Coordinated early immune response in the lungs is required for effective control of SARS-CoV-2 replication
Klara Lenart, Hendrik Feuerstein, Mariana Prado Marmorato, Laura Perez Vidakovics, Gerald McInerney, Mimi Guebre-Xabier, Jessica F. Trost, Bengt Eriksson, Gale Smith, Nita Patel, Karin Loré

TL;DR
Boosting immune monkeys with a bivalent vaccine improves lung immunity, reducing Omicron reinfection despite waning antibodies.
Contribution
Demonstrates that lung-specific immune cell infiltration, not just antibodies, is key to protection against SARS-CoV-2.
Findings
Boost vaccination increases cross-reactive S-specific antibodies and B cells, not new BA.5-specific responses.
Animals with complete protection show stronger immune cell influx into the lungs and CD8 T cell expansion.

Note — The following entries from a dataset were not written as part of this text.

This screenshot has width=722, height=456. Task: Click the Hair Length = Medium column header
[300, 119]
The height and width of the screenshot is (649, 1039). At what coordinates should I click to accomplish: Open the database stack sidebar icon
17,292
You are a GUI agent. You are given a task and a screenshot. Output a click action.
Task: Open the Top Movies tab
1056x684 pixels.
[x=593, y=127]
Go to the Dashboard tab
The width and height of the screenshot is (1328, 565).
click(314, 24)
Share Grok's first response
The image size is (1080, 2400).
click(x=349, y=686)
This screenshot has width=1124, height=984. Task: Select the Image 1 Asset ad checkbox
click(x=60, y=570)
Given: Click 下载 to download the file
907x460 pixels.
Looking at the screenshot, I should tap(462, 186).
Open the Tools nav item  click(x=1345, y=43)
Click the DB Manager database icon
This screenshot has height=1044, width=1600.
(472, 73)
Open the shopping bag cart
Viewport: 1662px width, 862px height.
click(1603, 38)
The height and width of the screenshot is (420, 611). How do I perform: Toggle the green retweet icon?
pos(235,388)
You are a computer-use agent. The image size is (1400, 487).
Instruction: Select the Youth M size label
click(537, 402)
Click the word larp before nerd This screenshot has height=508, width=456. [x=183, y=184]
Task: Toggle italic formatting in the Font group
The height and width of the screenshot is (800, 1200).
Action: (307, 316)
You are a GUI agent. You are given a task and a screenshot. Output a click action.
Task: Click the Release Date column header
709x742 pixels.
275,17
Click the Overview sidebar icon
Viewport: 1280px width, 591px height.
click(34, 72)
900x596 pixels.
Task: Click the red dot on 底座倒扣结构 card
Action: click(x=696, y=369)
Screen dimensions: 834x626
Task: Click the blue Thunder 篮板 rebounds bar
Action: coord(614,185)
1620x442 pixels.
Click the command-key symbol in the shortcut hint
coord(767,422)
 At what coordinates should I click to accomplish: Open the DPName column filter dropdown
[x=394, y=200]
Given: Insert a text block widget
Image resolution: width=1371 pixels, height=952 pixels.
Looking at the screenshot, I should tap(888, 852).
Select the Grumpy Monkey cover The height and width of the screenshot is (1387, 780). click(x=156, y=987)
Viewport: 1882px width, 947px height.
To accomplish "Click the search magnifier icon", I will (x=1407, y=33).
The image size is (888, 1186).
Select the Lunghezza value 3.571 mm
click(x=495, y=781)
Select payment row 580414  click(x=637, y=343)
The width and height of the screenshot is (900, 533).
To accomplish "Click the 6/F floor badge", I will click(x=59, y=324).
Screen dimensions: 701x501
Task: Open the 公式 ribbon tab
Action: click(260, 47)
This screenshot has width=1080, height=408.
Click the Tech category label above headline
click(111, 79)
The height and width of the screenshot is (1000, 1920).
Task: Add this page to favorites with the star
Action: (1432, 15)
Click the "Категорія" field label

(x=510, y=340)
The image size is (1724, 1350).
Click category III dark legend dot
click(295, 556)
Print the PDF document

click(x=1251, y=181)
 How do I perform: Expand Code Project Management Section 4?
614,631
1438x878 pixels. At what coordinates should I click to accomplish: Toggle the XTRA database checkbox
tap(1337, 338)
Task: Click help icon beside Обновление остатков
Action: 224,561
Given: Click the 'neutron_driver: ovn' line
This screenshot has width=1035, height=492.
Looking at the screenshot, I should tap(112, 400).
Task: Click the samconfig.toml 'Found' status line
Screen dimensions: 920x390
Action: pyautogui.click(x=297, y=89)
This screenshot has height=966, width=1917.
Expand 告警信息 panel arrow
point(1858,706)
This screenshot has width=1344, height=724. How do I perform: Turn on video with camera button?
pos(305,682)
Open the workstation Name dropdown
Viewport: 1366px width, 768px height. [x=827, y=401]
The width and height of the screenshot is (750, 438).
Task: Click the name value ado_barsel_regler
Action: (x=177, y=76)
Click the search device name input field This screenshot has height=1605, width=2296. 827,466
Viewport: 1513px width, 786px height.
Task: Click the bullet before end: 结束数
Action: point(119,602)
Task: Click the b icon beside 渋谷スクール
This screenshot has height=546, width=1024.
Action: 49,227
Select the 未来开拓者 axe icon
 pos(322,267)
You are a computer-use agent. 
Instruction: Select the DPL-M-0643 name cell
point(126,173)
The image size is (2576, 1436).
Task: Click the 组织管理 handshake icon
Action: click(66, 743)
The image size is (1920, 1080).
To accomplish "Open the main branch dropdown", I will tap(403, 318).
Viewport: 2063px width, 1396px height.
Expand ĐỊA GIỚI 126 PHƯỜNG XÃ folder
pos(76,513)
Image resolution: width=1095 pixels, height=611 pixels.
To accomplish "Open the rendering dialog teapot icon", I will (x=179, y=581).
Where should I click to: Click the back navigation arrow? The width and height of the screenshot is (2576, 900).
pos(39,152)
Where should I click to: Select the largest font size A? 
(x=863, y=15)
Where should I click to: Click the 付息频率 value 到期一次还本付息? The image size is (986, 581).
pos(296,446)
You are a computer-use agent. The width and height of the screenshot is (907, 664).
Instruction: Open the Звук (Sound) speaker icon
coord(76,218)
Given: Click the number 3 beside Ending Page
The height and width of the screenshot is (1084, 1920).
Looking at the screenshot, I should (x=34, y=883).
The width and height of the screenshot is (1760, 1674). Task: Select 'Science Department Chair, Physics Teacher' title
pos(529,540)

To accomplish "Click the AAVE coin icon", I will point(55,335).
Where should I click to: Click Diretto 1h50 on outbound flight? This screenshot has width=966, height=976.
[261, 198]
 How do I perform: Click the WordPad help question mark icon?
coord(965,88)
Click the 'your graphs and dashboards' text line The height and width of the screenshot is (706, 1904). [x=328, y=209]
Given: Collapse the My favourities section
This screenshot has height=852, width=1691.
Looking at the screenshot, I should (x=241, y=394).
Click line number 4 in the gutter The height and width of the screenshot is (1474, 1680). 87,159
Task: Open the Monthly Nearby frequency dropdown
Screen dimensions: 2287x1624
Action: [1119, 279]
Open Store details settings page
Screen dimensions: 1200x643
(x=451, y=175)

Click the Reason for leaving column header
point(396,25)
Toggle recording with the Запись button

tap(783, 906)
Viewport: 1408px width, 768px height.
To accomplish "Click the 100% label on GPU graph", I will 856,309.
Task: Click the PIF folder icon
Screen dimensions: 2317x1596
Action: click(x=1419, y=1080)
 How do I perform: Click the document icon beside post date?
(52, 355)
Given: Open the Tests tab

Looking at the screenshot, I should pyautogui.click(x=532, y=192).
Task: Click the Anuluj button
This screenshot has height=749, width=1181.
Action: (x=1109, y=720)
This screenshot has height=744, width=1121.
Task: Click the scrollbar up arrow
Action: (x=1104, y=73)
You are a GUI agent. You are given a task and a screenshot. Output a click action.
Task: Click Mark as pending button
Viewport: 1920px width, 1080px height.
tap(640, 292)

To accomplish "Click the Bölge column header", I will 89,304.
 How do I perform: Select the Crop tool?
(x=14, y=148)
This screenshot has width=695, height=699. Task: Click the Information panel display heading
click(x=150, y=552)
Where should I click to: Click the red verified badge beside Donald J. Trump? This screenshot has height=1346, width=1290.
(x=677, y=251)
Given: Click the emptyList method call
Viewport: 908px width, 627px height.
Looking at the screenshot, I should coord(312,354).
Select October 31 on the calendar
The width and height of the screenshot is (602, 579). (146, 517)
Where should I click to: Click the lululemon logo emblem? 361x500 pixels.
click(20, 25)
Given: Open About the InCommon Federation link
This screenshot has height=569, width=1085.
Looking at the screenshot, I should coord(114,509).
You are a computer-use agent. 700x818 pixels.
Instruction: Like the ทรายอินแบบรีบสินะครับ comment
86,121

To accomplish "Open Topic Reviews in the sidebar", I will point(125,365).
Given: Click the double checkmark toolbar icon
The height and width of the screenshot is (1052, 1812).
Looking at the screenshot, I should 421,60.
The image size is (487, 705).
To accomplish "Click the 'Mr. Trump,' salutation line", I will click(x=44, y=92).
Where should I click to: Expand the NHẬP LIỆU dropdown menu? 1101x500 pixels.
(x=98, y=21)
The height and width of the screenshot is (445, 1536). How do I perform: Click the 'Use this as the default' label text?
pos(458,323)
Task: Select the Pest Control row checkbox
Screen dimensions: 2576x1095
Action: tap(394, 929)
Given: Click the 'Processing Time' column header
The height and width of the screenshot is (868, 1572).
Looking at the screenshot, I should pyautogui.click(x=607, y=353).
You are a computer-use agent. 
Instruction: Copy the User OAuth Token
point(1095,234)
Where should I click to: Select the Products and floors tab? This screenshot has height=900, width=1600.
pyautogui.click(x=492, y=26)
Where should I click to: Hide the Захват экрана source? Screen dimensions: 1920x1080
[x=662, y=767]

Localized lung immunity correlates with reduced Omicron replication after reinfection.
Abstract
Despite waning of virus-neutralizing antibodies, protection against severe SARS-CoV-2 in the majority of immune individuals remains high, but the underlying immune mechanisms are incompletely understood. Here, rhesus macaques with pre-existing immunity from Novavax WA-1 and/or P.1 vaccines and WA-1 or P.1 infection are immunized with a bivalent WA-1/Omicron BA.5 Novavax vaccine ten months after the last exposure. The boost vaccination primarily increases the frequency of cross-reactive spike (S)-specific antibodies and B cells instead of inducing de novo BA.5-specific responses. Reinfection with heterologous Omicron XBB.1.5 six months after the boost vaccination results in low levels of virus replication in the respiratory tract compared with virus-naïve results from other studies. Whereas systemic S-specific immunity remains largely unchanged in all animals, the animals with complete…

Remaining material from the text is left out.